About this exercise: Every line of the material needs an exact copy, apart from the images.
= = = = = = =
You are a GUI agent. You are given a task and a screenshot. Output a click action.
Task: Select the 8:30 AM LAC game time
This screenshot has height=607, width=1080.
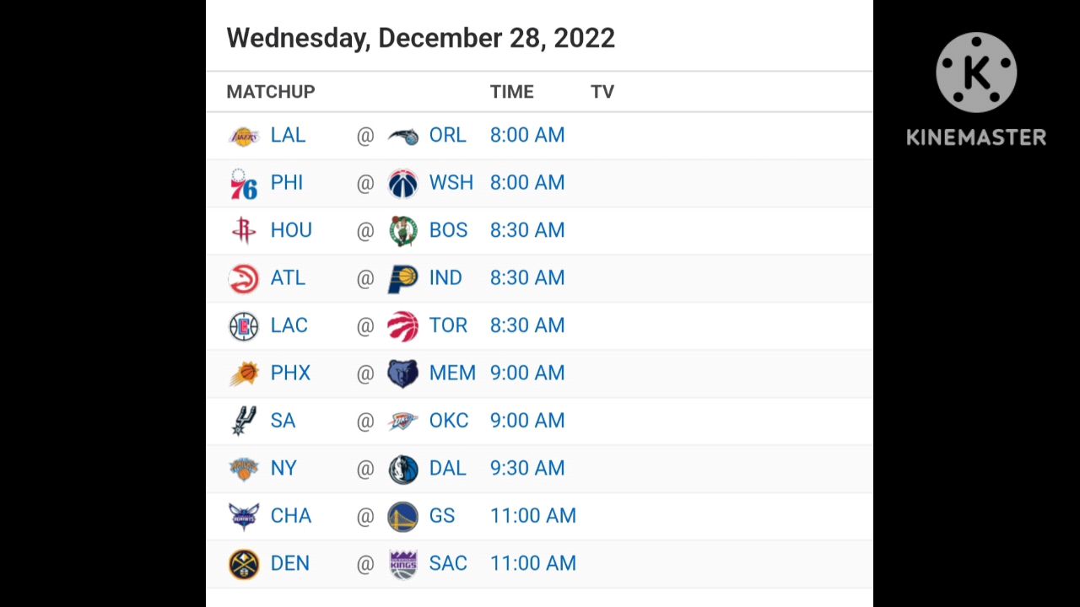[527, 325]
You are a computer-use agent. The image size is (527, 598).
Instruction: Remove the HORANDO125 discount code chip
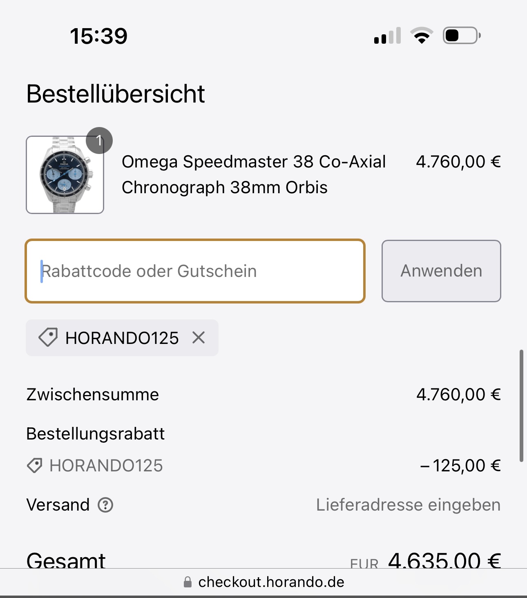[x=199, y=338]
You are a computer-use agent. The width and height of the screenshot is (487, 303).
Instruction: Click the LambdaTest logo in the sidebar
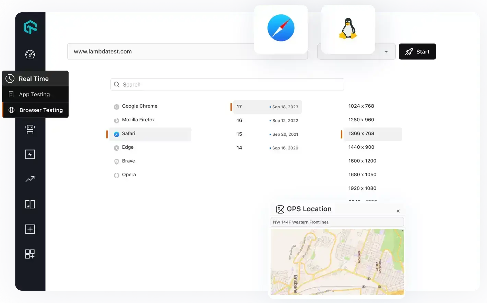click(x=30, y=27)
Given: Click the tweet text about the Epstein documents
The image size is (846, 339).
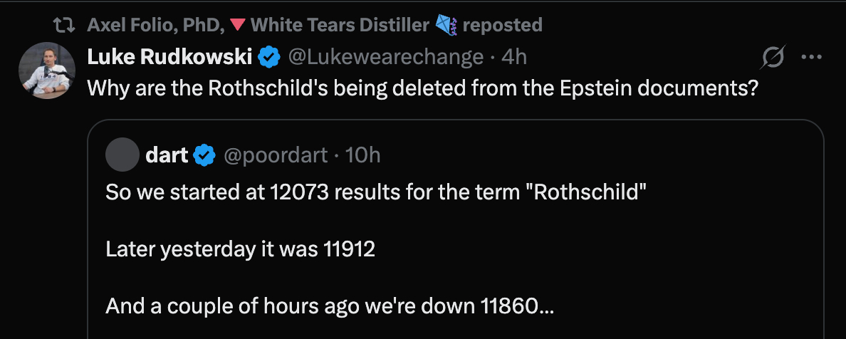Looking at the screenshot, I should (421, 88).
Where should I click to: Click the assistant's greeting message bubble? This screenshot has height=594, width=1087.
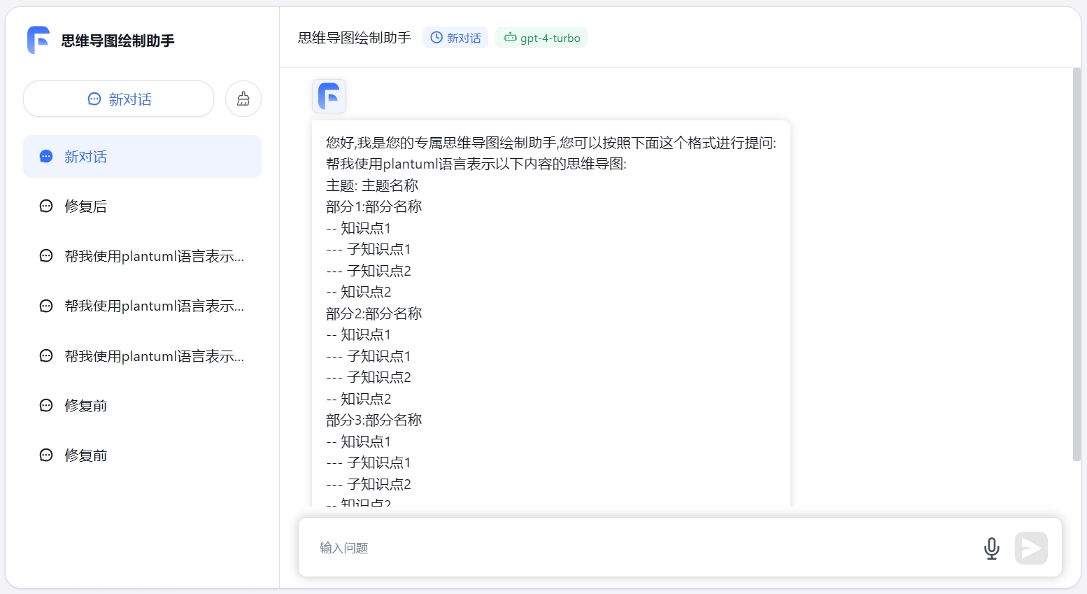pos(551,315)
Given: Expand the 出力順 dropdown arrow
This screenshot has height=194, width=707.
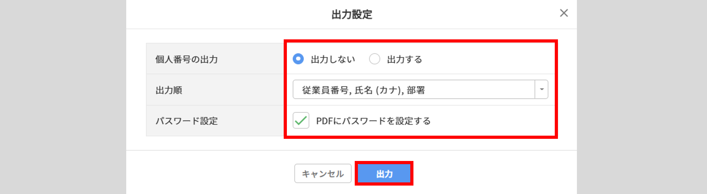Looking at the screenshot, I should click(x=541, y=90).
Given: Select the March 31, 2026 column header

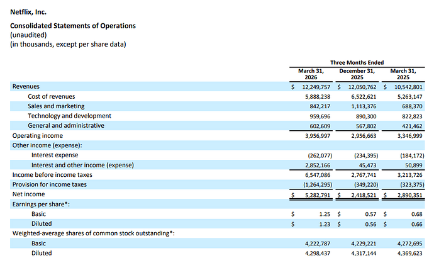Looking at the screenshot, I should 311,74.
= = = = = = =
Answer for this exercise:
You are a GUI agent. You are given a task and a screenshot. Output a click action.
Task: Select the 8:30 AM LAC game time
This screenshot has height=607, width=1080.
[527, 325]
You are a computer-use agent. The image size is (527, 598).
Instruction: Remove the HORANDO125 discount code chip
[x=199, y=338]
You are a computer-use agent. The width and height of the screenshot is (487, 303).
Instruction: Click the LambdaTest logo in the sidebar
click(x=30, y=27)
Given: Click the tweet text about the Epstein documents
The image size is (846, 339).
Looking at the screenshot, I should (421, 88).
Where should I click to: Click the assistant's greeting message bubble? This screenshot has height=594, width=1087.
pos(551,315)
Given: Expand the 出力順 dropdown arrow
This screenshot has height=194, width=707.
Looking at the screenshot, I should click(x=541, y=90).
Given: Select the March 31, 2026 column header

Looking at the screenshot, I should 311,74.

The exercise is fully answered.